Write the records out once more, exactly as they appear below.
┄┄┄┄┄┄┄┄┄┄
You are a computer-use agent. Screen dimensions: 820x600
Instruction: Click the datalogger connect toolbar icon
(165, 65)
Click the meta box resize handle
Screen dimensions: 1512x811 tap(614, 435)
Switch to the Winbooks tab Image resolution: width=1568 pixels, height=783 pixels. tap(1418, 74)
┄┄┄┄┄┄┄┄┄┄
▶ Answer for this exercise
You are a computer-use agent. Screen dimensions: 820x600
Instruction: Click the datalogger connect toolbar icon
(165, 65)
Click the meta box resize handle
Screen dimensions: 1512x811 tap(614, 435)
Switch to the Winbooks tab Image resolution: width=1568 pixels, height=783 pixels. tap(1418, 74)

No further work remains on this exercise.